### TASK STATEMENT
Restate word for word the lines of the entries below, starting with the line that holds "Where should I click to: Open the all" and ending with the line that holds "Toggle the 期限超過", and no others.

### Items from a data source
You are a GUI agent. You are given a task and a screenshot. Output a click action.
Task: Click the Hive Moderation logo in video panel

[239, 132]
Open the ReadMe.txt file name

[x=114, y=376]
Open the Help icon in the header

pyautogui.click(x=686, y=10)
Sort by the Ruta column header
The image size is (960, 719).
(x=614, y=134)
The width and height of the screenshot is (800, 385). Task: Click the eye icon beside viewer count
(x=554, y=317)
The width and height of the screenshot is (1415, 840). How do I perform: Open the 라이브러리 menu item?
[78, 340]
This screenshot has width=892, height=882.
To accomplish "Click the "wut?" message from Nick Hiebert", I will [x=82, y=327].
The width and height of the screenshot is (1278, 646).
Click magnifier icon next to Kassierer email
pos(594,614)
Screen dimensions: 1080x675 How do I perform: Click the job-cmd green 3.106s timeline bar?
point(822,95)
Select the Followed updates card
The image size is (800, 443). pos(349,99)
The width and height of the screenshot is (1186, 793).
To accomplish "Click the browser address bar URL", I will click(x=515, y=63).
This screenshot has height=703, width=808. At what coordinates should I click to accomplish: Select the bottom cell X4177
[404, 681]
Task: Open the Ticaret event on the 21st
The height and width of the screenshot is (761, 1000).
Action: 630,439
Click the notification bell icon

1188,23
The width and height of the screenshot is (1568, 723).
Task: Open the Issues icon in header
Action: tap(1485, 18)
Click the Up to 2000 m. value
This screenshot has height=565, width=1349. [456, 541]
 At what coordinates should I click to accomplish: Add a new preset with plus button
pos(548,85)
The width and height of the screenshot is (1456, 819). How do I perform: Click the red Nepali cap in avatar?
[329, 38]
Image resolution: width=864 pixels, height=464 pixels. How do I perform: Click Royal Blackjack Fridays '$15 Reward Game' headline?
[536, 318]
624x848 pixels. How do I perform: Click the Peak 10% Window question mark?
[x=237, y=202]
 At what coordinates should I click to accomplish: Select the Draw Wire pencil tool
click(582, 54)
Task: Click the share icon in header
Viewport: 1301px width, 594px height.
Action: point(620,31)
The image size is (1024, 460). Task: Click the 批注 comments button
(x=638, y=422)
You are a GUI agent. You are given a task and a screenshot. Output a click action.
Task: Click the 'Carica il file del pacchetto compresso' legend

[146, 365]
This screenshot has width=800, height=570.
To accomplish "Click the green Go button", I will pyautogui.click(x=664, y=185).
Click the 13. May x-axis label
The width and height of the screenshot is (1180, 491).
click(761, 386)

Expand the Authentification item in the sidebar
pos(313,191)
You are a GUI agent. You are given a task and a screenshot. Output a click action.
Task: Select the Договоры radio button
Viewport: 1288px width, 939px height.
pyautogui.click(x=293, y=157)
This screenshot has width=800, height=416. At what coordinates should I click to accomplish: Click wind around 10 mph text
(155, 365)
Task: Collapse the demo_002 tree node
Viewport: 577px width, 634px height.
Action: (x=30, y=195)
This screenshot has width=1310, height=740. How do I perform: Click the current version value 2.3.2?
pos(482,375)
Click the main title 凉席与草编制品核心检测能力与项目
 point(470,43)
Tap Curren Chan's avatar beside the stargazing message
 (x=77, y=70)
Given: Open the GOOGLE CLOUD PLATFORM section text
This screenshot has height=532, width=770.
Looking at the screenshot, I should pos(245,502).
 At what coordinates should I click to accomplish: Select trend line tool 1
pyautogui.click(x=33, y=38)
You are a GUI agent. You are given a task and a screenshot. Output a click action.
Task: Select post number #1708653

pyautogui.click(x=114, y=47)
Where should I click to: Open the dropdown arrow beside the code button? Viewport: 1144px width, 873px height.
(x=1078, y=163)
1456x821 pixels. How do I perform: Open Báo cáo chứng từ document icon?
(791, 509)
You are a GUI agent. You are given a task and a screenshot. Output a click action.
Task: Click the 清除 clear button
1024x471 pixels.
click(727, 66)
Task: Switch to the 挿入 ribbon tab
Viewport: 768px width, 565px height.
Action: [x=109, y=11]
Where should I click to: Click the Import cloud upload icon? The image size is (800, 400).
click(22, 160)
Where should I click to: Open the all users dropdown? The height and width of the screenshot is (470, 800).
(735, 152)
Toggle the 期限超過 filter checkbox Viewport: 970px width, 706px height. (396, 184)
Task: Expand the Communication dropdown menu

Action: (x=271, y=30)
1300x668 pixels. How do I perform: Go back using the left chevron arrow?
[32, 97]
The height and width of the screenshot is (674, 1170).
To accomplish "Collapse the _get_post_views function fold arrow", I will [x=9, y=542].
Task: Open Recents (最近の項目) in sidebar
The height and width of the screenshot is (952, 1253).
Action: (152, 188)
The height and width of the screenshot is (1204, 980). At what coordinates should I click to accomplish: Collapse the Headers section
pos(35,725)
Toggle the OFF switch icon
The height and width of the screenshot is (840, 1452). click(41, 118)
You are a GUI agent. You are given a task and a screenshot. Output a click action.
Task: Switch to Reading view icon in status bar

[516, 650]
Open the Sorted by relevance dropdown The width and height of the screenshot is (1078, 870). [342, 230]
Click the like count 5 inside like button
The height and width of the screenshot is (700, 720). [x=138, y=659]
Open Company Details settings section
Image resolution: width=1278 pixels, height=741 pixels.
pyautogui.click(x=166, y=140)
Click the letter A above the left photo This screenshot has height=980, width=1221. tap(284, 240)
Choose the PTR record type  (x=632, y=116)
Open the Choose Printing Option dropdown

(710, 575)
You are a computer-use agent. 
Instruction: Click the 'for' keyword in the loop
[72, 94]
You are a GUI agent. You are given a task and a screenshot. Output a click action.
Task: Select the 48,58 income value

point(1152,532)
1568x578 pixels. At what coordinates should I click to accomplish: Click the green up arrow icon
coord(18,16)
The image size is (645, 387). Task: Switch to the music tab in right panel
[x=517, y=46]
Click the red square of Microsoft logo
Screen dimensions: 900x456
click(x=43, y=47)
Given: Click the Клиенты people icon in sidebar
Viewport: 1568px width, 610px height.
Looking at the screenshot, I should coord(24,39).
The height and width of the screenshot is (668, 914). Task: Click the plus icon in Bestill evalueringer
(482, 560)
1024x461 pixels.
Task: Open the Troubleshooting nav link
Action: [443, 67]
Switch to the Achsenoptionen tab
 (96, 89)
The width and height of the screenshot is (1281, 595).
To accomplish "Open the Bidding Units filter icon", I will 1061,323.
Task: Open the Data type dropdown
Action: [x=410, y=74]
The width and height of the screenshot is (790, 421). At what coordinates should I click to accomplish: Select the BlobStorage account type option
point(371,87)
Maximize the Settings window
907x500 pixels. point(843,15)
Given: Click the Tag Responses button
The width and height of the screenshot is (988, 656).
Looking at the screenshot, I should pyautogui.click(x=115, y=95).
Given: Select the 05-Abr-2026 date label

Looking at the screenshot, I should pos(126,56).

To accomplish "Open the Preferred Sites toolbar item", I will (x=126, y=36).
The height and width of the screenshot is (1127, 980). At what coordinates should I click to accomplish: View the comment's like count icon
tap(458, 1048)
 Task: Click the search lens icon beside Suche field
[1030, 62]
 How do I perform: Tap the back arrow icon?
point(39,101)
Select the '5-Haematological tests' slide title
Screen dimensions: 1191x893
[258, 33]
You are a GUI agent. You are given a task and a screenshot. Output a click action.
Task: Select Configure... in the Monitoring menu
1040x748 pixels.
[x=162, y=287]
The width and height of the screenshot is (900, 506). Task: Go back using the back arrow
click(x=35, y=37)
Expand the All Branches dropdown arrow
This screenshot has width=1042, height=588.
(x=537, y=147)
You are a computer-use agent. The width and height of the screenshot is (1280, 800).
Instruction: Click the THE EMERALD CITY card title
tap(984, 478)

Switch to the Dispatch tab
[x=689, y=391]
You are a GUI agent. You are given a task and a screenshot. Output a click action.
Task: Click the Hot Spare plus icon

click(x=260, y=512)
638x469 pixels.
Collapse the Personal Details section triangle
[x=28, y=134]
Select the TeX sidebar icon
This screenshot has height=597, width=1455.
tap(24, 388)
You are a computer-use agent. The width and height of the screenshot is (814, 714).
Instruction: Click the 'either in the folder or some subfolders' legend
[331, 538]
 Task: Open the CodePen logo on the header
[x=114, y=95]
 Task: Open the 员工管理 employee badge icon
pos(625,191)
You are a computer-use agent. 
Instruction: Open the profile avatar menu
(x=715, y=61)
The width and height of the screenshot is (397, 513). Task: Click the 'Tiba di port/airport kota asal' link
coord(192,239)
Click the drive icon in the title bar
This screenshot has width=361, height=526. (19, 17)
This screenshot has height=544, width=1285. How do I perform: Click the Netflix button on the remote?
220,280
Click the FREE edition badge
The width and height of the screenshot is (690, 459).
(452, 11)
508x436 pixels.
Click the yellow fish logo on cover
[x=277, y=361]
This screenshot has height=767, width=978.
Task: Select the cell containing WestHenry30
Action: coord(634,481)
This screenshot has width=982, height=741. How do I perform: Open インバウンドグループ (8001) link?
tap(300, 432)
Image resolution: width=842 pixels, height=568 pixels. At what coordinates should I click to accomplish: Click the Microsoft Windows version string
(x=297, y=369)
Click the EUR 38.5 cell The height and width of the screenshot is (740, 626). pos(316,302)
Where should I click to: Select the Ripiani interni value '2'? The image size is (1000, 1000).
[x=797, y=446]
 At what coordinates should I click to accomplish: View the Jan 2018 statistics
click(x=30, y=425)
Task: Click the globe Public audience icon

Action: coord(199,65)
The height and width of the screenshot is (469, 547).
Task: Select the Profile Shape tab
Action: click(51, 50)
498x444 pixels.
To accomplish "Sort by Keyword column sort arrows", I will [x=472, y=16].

### OUTPUT FOR THIS TASK
Where should I click to: Open the all users dropdown? The height and width of the screenshot is (470, 800).
(735, 152)
Toggle the 期限超過 filter checkbox Viewport: 970px width, 706px height. (396, 184)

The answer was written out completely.